2018 war europapolitisch ein Jahr mit Licht und Schatten. Auf der einen Seite konnten wir wichtige Gesetzgebungen auf den Weg bringen, wie die Neufassung des Gesetzes über die Entsendung von ArbeitnehmerInnen. Jetzt gilt ab dem ersten Tag gleicher Lohn für gleiche Arbeit am gleichen Ort. Egal aus welchem Mitgliedstaat ein Arbeitnehmer kommt, es gelten die Arbeitsbedingungen am Ort der Leistungserbringung. Dies ist ein wichtiger Schritt gegen unerträgliche Ausbeutung, insbesondere von ArbeitnehmerInnen aus osteuropäischen Staaten sowie auch gegen Lohn- und Sozialdumping in Deutschland.
Und damit das Entsendegesetz tatsächlich durchgesetzt wird, brauchen wir eine länderübergreifend agierende europäische Arbeitsbehörde. Auch diese konnten wir auf den Weg bringen, sie ist aktuell im Gesetzgebungsverfahren von Parlament und Rat der Mitgliedstaaten. Nach jahrelangem Stillstand sind die Reform der Entsenderichtlinie und die Arbeitsbehörde wesentliche Schritte in Richtung eines sozialen Europas.
Aber es gibt auch negative Entwicklungen 2018. Insbesondere der zunehmende Rechtpopulismus und Nationalismus bereitet mir große Sorgen. Der Brexit ist hier nur der traurige Höhepunkt. Die nationalistischen Kräfte glauben wieder, ohne die EU alles besser gestalten zu können. Klein, national oder selbstbestimmt, so lauten die Parolen. Angesichts der geschichtlichen Erfahrungen mit Nationalismus in Europa ist diese Haltung brandgefährlich. Die EU ist das Friedensprojekt nach dem Zweiten Weltkrieg. Dass dies so bleibt, dafür mache ich mich stark.
Zudem ist die Idee, mit einer Rückkehr zum Nationalismus globalen Herausforderungen begegnen zu können, eine realitätsferne Selbstüberschätzung. Natürlich kann und soll nicht jedes politisches Problem durch die EU gelöst werden. Aber bei sämtlichen großen Herausforderungen dieser Welt werden die europäischen Staaten nur dann mitgestalten können, wenn sie gemeinsam handeln. Wer hier auf die nationale Karte setzt, wird nur zum Spielball anderer internationaler Mächte werden.
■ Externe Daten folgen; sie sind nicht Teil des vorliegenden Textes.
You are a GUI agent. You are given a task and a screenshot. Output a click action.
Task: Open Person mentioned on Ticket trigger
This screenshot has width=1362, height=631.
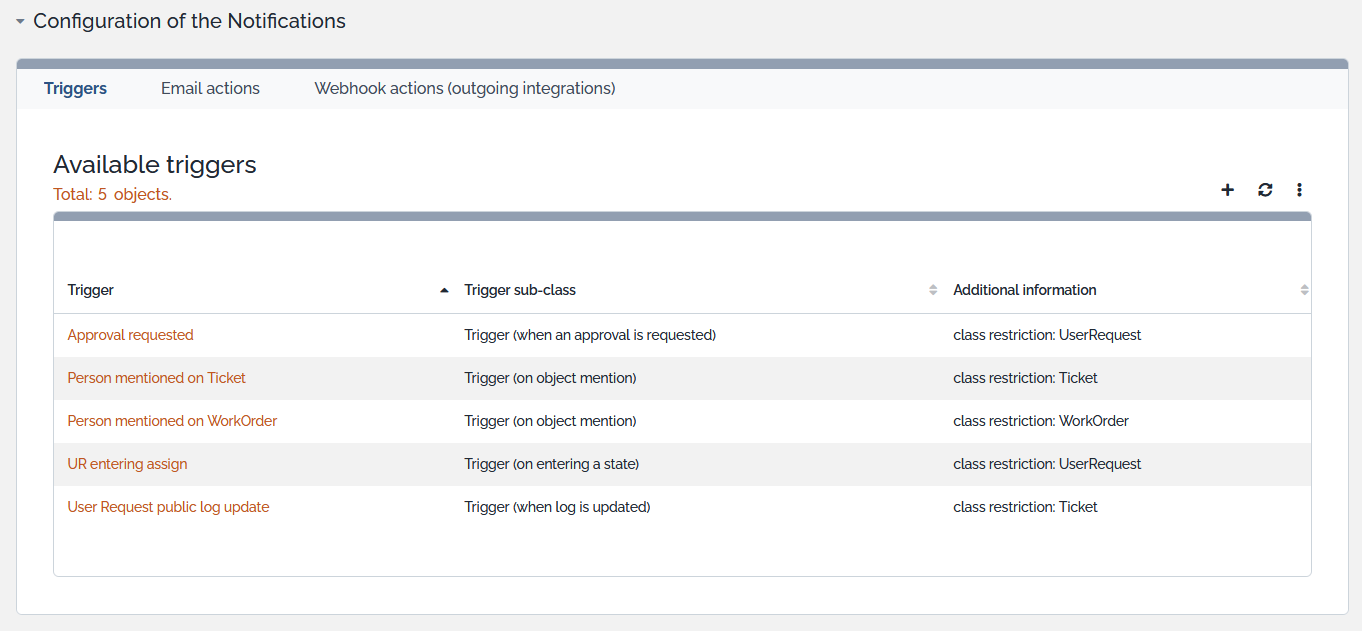156,378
Und es gilt viele Herausforderungen zu bestehen: Die wirtschaftliche Konkurrenz zu den USA auf der einen und China auf der anderen Seite, die Sicherung des Friedens angesichts einer an nationalen Interessen orientierten Machtpolitik Russlands, die Begrenzung des Klimawandels und schließlich die Bewältigung der zunehmenden Migration, insbesondere die Beseitigung der Ursachen für Flucht und Migration.
2019 wird ein Schicksalsjahr. Es muss uns gelingen, den Trend zum Nationalismus zu stoppen und die politische Gestaltungsfähigkeit der EU zu stärken. Dazu wollen wir die EU inhaltlich grundlegend verändern. Wir brauchen mehr soziale Gerechtigkeit, etwa durch eine angemessene Besteuerung großer internationaler Konzerne und der Internetgiganten. Damit kann auch das Geld eingenommen werden, um die für eine nachhaltige Entwicklung erforderliche Ausweitung der öffentlichen Investitionen finanzieren und genügend Mittel für die Bekämpfung von Arbeitslosigkeit und Armut bereitstellen zu können. Und statt europäisch weitere Aufrüstung zu organisieren, brauchen wir eine Friedens- und Sicherheitspolitik, die sich an den Prinzipien sozialdemokratischer Entspannungspolitik orientiert.
Das alles steht am 26. Mai 2019 zur Wahl. Die kommende Europawahl ist eine Richtungswahl. Und sie ist eine entscheidende Wegmarke für die SPD. Wir wollen den Abwärtstrend stoppen und zeigen, dass wir ein gewichtiges Wort bei der Gestaltung der Zukunft mitzureden haben. Gerade in Europa, denn die SPD ist die Friedens- und Europapartei.